Saturday, August 27, 2011

what a cunt

Cunty McCunterson, AKA brother puts all my business out there.

I have a date tonight... I don't wanna talk about who it is with. 
Anywho... this is what he posts on Facebook:
(Sister)  won't tell me who she is going on a date with tonight. what if she gets murdered or something, how will I know who killed her? obviously I will have to follow her to kings in dedham
 So NOW everyone is hitting me up about this... fucker.  And clearly his friends don't actually know him, cause they think he is concerned.  He isn't concerned, he is being douchy.
  So the question I have for you, faithful blog readers, is do I really have to share EVERYTHING with brother???

what brother says about the hurricane

Brother and I have had quite a weird breakfast this fine Saturday.

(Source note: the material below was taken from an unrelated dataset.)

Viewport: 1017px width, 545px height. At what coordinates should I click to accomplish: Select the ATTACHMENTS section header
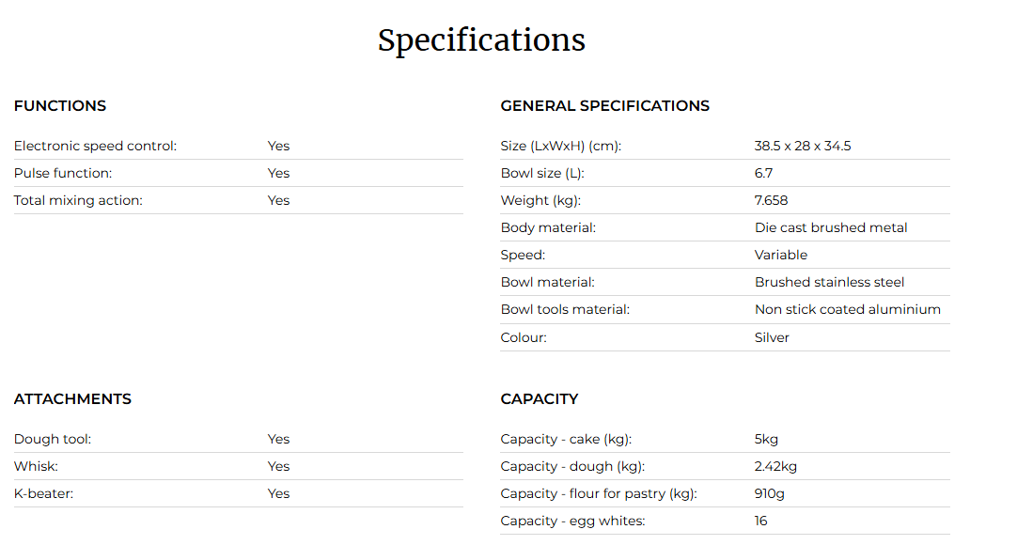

After I told my brother how I met an adorable man last night, I quickly found out he was 23.  As I am 29, Brother is 24, and we have theothersister between us, so this is awkward.  I quickly became Matthew McConaughey for the remainder of the conversation.  Then I say
"Am I a cougar"
Brother: "No but you will be in three years"
Me (After my face completely dropped) "I AM ONLY THREE YEARS AWAY FROM BEING A COUGAR?!!" 
Brother: Yeah, you are almost ten years older"
And then he fell off the chair laughing.

Fucker.


Later:
Me: "Bristol RI is evacuating because of the upcoming hurricane"
Brother: "Why is everyone freaking out!  1- we are above sea-level (I tried to tell him that we are not in Bristol but whatever) and 2- we are white! nothing bad is going to happen to us!  the government cares about us!"

Happy Saturday people



Tuesday, August 2, 2011

Can't tell twitter what I can tell my brother

Today I thought of two really funny, period related things that MAY be hysterical on twitter or people will write me off as the grossest person alive.  One of the two.  So I said to myself, eh, I will just text it to brother. 

Instead I am putting it on here.

1st period thought:  I really want to go to hot yoga today, but is hot yoga and period a savory mix?  probably not.  will I attract bears?

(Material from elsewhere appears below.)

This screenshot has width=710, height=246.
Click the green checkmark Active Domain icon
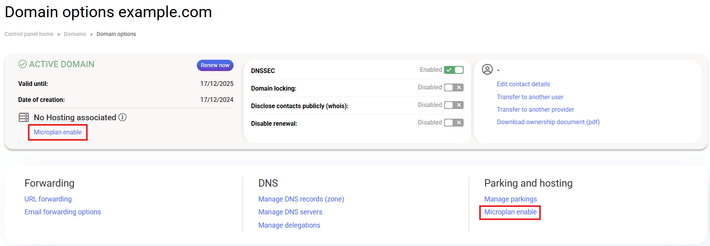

2nd- geez I made this french toast really sweet, I am consuming so much sugar right now!  but a baby wants what a baby wants, even if its dying.

When you are willing to share those kind of thoughts with your brother and not the world... well you see my conundrum

Have a good day readers!

Monday, August 1, 2011

and we have developed a NEW most embarrassing moment.

Brother has now reached his most EMBARRASSING MOMENT OF ALL TIME...(say that in an echo-y voice please)

So my friend and I came back home one night and all the lights were on- and lets face it, I am the only wasteful one in the house and brother was here when I left, so I knew he was home.  So I called out to him "brother?" and couldn't really find him... it was MUY confusing.  So I turn the corner into the living room and see the most amazing site I have ever seen in my life.

I used my amazing quick thinking skills to make my friend stop in the dining room and just watched.  I mean it was funny but I don't want to embarrass the boy (hush with the logic that I am posting this).  And then I watched.

What do you think I saw? (and more importantly what do you think my friend thought I was seeing? gross)

Brother was mime karaoking.  Seriously.  Earphones in, singing along without actually singing.  Holding a fake microphone.  Dancing in circles.  He looked up and saw me and the panic in his eyes was so amazing.  He panicked and rushed around, trying to get himself situated.  As he rushes out of the room, bam! meets a new person.  In between my tears of laughter... and I am talking legit stomach and facing hurting, crying laughter, I explained that new friend did not see so there is a little less embarrassment.  But still, he ran straight into his room.  Poor guy.